Synthetic stem cells offer benefits of natural stem cells without the risks

Scientists have created the first synthetic version of a cardiac stem cell, offering therapeutic benefits comparable to those from natural stem cells, but without the risks and limitations, according to researchers from North Carolina State University, and Zhengzhou University in China.
The newly created synthetic stem cells cannot replicate. That means they could reduce some of the risks associated with natural stem-cell therapies, including tumor growth and immune rejection. The synthetic stem calls would also avoid the fragility of natural stem cells, which require careful storage and a multi-step process of typing and characterization before they can be used.
In an in vitro (test tube) experiment described in an open-access paper in Nature Communications, the scientists created synthetic “cell-mimicking microparticles” (CMMPs) and tested them on a mouse model with myocardial infarction.
The scientists found that the CMMPs’ ability to bind to cardiac tissue and promote growth after a heart attack was comparable to that of cardiac stem cells. But unlike cardiac (and other) natural stem cells, the synthetic stem cells have better preservation stability, and the technology is also generalizable to other types of stem cells, according to the researchers.

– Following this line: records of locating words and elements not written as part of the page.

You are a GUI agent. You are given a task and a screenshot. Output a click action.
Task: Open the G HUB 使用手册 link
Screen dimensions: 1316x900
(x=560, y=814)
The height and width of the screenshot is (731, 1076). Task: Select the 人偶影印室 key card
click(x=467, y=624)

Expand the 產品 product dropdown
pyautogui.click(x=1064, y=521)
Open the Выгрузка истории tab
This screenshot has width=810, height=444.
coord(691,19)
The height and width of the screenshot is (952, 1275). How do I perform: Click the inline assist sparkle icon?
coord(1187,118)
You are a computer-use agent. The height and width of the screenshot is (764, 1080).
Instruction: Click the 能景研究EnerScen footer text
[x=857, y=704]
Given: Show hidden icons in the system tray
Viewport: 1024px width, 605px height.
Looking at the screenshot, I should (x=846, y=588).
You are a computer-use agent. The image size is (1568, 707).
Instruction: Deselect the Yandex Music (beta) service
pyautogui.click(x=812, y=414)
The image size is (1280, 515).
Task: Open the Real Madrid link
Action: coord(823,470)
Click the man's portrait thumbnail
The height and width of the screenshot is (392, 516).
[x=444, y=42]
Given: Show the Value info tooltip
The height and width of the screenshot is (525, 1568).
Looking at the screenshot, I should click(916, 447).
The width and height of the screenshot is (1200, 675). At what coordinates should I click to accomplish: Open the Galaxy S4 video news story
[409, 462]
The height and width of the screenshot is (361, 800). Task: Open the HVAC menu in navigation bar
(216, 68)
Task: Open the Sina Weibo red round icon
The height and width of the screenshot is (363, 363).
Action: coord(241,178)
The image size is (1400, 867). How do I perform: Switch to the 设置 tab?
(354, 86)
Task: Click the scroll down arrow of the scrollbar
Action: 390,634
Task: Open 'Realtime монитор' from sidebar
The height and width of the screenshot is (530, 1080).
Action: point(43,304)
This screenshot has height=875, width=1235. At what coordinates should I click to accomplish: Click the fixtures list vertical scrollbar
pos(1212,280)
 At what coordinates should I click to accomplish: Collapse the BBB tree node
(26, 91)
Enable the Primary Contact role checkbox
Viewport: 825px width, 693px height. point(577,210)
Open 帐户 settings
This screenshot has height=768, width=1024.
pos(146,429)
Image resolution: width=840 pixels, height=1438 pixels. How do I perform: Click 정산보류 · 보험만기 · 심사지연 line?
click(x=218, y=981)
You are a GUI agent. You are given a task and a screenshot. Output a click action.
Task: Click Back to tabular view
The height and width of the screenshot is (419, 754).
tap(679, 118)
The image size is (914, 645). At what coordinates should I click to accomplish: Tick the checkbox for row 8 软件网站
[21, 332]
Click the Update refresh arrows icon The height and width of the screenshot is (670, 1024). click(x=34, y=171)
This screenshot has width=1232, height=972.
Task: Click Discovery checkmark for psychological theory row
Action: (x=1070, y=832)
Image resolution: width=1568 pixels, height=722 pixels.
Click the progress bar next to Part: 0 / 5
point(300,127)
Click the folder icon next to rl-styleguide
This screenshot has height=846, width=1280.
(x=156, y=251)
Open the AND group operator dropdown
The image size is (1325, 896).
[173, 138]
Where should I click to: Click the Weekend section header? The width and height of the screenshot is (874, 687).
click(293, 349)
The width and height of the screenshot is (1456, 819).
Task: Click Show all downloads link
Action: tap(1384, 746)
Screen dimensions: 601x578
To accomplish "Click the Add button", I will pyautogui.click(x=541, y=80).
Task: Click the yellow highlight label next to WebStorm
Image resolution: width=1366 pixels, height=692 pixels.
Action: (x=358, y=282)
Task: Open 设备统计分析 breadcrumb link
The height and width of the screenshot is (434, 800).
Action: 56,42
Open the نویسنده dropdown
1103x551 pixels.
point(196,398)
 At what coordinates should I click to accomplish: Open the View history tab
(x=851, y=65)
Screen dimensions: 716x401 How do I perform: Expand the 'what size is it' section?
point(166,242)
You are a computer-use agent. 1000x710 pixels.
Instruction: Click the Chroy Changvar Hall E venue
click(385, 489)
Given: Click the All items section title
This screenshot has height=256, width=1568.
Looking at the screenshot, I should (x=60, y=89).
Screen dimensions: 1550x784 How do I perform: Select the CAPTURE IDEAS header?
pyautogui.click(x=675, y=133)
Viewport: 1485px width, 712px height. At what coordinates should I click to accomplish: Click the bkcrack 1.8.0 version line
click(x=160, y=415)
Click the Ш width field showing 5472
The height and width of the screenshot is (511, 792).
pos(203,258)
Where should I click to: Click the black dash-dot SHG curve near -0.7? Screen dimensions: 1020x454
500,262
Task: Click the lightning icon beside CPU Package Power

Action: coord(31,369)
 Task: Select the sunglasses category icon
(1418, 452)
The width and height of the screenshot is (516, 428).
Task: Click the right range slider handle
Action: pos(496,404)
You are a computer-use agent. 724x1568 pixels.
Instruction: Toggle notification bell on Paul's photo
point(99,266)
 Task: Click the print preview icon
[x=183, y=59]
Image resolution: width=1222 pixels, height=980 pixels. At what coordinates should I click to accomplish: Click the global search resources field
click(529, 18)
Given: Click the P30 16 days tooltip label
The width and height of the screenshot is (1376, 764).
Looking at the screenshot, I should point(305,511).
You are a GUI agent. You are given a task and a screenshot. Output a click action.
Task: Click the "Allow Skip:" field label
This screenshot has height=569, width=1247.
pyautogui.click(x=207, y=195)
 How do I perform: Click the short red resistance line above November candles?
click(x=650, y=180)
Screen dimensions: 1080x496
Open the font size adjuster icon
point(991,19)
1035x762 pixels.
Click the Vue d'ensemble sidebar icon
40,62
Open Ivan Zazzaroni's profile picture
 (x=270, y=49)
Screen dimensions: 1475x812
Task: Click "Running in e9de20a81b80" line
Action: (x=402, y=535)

“The synthetic cells operate much the same way a deactivated vaccine works,” explains research-team leader Ke Cheng, associate professor of molecular biomedical sciences at NC State, associate professor in the joint biomedical engineering program at NC State and UNC, and adjunct associate professor at the UNC Eshelman School of Pharmacy.
“[The synthetic cells’] membranes allow them to bypass the immune response, bind to cardiac tissue, release the growth factors, and generate repair, but they cannot amplify [and thus risk out-of-control growth, leading to tumors] by themselves. So you get the benefits of stem cell therapy without risks.”
The synthetic stem cells are also much more durable than human stem cells, they can tolerate harsh freezing and thawing, and they don’t have to be derived from the patient’s own cells, the researchers note.
“Although our first application targeted the heart, the CMMP strategy represents a platform technology that can be applied to multiple stem cell types and the repair of various organ systems,” the authors state in the paper.